Même les technologues sont devenus des sportifs : 1 publication sur 150 dans leur communauté traitent des nouvelles technologies de running. Ils proposent notamment des classements d’apps et des revues des nouveautés dans le secteur. Zone-numerique.com s’intéresse en mai 2015 à Garmin Forerunner 225 : “une montre running bien sûr, qui bénéficie en plus d’un capteur cardiaque intégré, pour permettre au sportif de suivre en temps réel son rythme cardiaque. Exit la ceinture cardio thoracique encombrante donc !” La gamification séduit aussi tout particulièrement cette communauté. Le blogueur Ahn - NeoAngel fait mention sur Journaldugeek.com en août 2014 d’une application appelée Superhero Workout : “le sport et la gamification (je ne connais pas le terme en français) font plutôt bon ménage depuis l’avènement des smartphones. Je ne sais pas si vous connaissiez Zombies, Run ! Il s’agit d’une application qui vous permettait de courir sous prétexte qu’il fallait survivre dans un monde hostile remplis de zombies. Eh bien les éditeurs de Zombies, Run ! ont sorti récemment Superhero Workout… Vous vous en doutez, il va falloir endosser votre rôle de superhéros et commencer à vous entraîner sérieusement afin de sauver le monde.” Avec les fans de nouvelles technologies, la performance est autant dans l’innovation que dans la pratique sportive. Le virtuel fait aussi son entrée, et rend jouable la course à pieds elle-même.

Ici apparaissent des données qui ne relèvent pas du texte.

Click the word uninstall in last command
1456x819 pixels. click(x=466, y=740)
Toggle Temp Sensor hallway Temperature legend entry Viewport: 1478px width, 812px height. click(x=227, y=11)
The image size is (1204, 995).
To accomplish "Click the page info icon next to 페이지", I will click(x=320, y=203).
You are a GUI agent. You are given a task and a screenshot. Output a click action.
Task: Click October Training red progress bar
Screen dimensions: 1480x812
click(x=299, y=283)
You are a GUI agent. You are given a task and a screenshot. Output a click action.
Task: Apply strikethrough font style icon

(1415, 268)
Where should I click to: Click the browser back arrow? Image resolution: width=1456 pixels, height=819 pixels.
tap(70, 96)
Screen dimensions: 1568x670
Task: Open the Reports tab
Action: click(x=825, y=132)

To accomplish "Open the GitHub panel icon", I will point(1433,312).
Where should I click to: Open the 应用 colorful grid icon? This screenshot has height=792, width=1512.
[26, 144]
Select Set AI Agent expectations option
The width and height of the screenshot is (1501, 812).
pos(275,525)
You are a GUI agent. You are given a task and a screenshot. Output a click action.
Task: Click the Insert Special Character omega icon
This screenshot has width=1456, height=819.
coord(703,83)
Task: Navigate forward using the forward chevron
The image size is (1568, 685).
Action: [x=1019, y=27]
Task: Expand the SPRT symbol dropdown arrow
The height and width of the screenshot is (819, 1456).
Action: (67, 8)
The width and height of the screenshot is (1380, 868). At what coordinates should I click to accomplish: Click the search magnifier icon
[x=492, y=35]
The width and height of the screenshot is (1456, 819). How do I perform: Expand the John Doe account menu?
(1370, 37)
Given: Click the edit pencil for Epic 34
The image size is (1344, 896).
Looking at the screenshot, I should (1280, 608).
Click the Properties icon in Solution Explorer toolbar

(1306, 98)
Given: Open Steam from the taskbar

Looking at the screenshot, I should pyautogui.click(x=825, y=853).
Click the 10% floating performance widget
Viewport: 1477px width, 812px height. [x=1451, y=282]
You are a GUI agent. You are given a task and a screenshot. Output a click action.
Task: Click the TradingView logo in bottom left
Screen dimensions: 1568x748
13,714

Vers une approche affinitaire du marketing sportif

Pour les marques, l’atout du running est sans doute de ne pas être un sport de niche réservé à des spécialistes. Au contraire, comme le montre l’analyse du web social, c’est un véritable élément de lifestyle avec des amateurs et amatrices très nombreux et aux profils très divers. L’enjeu pour le marketing est la mise en place d’une véritable approche affinitaire du sport. L’offre d’une entreprise hybride comme Linkfluence, qui mêle logiciel et expertise humaine, permet de saisir les motivations à l’effort de chacun pour proposer à tous les bons types de produits, mais aussi les bonnes actions de communication. Il s’agit de saisir des insights stratégiques (les e-mamans veulent réaffirmer et retrouver leur individualité, les technologues cherchent un nouveau terrain où vivre l’innovation, les spécialistes de la santé sont prêts à aller jusqu’au retro-running) pour aider les entreprises à mieux répondre aux désirs de leurs consommateurs : dans le domaine du sport, ne plus se contenter de fournir des produits mais faire vivre une expérience. Une expérience qui, de plus, devra pouvoir être médiatisée et partagée avec ses réseaux : c’est le moteur même du web social.